Selected passage

··········

No answers to cold case unit queries
BY AMELIA HARPER
Monday, March 11, 2019
The investigation of roughly 55 cold cases by the Rocky Mount Police Department has come under scrutiny and criticism lately by some local media outlets and social media sites that have claimed that the year-old Cold Case Squad has been “dismantled.”
The squad has not been dismantled, said Brad Summerlin of the Rocky Mount Police Department. It has merely been restructured and now has a full-time officer and a part-time retired officer assigned to the cases.
The Telegram tried to give the police department a chance to tell its side of the story to help clear up any confusion arising from rumors being spread about the status of the squad. Department leaders were asked about the makeup of the squad after the restructure, who is leading the effort, its goals, how many actual cases are still on the cold case books, what it has accomplished so far and whether the cold case squad has the support of the new interim Police Chief George Robinson.

··········

Data section
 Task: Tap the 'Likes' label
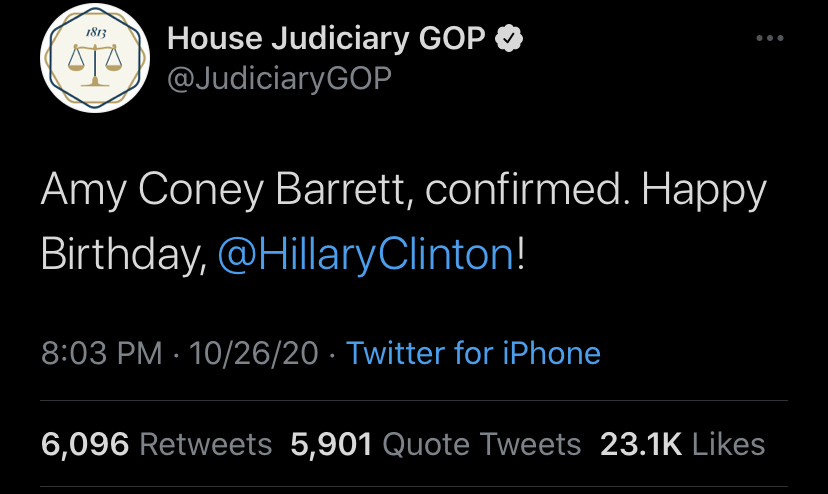[729, 444]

··········

Tasks to perform
1. List every topic that, according to the cold case article, department leaders were asked about.
2. In the cold case article, shorten the paragraph that begins "The squad has not been dismantled" and keep its main facts.
3. Reproduce the cold case article from "No answers to" up to and including "to the cases.".
The lines have nothing to do with the cold case article.

Responses to the tasks
1.
- The makeup of the squad after the restructure
- Who is leading the effort
- Its goals
- How many actual cases are still on the cold case books
- What it has accomplished so far
- Whether the cold case squad has the support of the new interim Police Chief George Robinson

2. Brad Summerlin of the Rocky Mount Police Department said the squad was restructured, not dismantled, and now has one full-time officer and one part-time retired officer assigned to the cases.

3.
No answers to cold case unit queries
BY AMELIA HARPER
Monday, March 11, 2019
The investigation of roughly 55 cold cases by the Rocky Mount Police Department has come under scrutiny and criticism lately by some local media outlets and social media sites that have claimed that the year-old Cold Case Squad has been “dismantled.”
The squad has not been dismantled, said Brad Summerlin of the Rocky Mount Police Department. It has merely been restructured and now has a full-time officer and a part-time retired officer assigned to the cases.